Weather prediction has improved steadily for half a century. The broad measure is forecast lead time, and it has gained roughly one extra day of useful forecast per decade, the steady advance forecasters call the quiet revolution (Bauer, Thorpe & Brunet, 2015). Rainfall has shared in it: the Weather Prediction Center’s skill at forecasting where an inch of rain will fall has roughly doubled since the 1960s, most of the gain coming after 1995 as Doppler radar, satellite data, and high-resolution models came online (Novak et al., 2014).
NOAA runs the radar network and the forecast models on an annual budget in the billions, on a pair of supercomputers each running about fifteen quadrillion calculations a second; Europe’s ECMWF and other national agencies run their own. The United States is folding its separate models into a single modern forecasting system, the radar fleet has been upgraded to sharpen its rain estimates, and artificial-intelligence forecast models from Google, Huawei, and ECMWF now run alongside the physics-based ones.

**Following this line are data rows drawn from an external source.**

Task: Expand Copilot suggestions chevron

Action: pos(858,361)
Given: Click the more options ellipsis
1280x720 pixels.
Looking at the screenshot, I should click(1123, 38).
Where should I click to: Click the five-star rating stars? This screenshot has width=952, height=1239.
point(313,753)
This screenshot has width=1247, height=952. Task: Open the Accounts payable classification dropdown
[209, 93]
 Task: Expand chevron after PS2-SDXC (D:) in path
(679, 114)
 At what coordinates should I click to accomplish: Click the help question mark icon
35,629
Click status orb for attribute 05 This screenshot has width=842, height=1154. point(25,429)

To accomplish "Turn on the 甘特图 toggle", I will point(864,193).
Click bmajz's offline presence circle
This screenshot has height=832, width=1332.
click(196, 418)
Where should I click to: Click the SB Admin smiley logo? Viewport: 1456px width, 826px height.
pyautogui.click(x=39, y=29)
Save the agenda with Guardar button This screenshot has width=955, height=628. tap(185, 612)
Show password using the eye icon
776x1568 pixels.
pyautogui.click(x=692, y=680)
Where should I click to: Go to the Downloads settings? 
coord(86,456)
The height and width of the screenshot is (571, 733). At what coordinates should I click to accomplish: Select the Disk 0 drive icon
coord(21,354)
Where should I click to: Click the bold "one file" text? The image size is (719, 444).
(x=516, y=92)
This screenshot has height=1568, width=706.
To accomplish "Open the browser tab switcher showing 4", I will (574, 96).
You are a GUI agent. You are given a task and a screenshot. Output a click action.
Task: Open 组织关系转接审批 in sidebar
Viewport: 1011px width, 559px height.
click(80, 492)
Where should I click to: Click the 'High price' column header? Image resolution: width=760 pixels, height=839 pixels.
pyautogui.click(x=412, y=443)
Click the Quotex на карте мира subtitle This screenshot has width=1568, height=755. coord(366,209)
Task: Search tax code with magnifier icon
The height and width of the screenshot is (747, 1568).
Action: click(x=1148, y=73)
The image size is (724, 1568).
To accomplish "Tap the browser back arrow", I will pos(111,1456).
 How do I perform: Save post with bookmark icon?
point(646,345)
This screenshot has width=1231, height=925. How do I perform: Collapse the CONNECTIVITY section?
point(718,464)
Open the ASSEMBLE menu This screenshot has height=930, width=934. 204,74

All of that sharpens the same things: whether it will rain, how much will fall across a region, and how many days ahead the system can see it coming. None of it can drop a single storm cell onto one street address, because rainfall at a single point is the tail end of a chaotic chain, sensitive to conditions too small and too fleeting for any model to resolve at the resolutions they run today.
A correctly placed gauge measures what fell on your ground; the forecast, however good, only estimates it. So the practical habit is to treat the app’s number as the forecast for your area and the gauge as your record of what actually landed.
The gauge earns that only when it is placed and read correctly, which is where the practical steps begin.
What you can do about the mismatch
Three habits close most of the gap between the app and your gauge: a well-placed gauge, a neighbor’s station to check against, and a season-long record of what your gauge caught.
A decent gauge is cheap, and where you put it matters more than what you paid. Set it under an eave, against a fence, or close to the house, and it catches splash, wind eddies, and runoff that have nothing to do with what fell from the sky. Put it in the open, away from buildings and trees, at a height that clears ground splash. The national CoCoRaHS network of volunteer observers, whose daily readings the National Weather Service relies on, standardizes on one four-inch gauge and strict siting rules for exactly this reason. How to choose a gauge and where to site it is covered in our guide to the best rain gauges.
A pricier gauge is not automatically a better one. Home weather stations that estimate rain with a tipping or vibration sensor routinely read low against a plain manual gauge beside them. Tempest owners say so in the company’s community forums. One wrote that “last night the Tempest reports we got .38”, we actually got .87”.” Another, comparing a single storm, logged “2.3” in my old plastic tube gauge and 1.59” on the Tempest.” A simple tube, placed and read properly, is hard to beat.
Before spending anything, you can get a second opinion from a neighbor’s gauge. The Weather Underground network of personal weather stations maps thousands of backyard setups, and looking up the nearest one shows what actually fell a street or two over. As one regular on a lawn-care forum put it, “get on weather underground and find a neighbor with a PWS that measures rainfall and see how much they have gauged.” The nearest station can still be a mile off, in rain that fell differently than yours.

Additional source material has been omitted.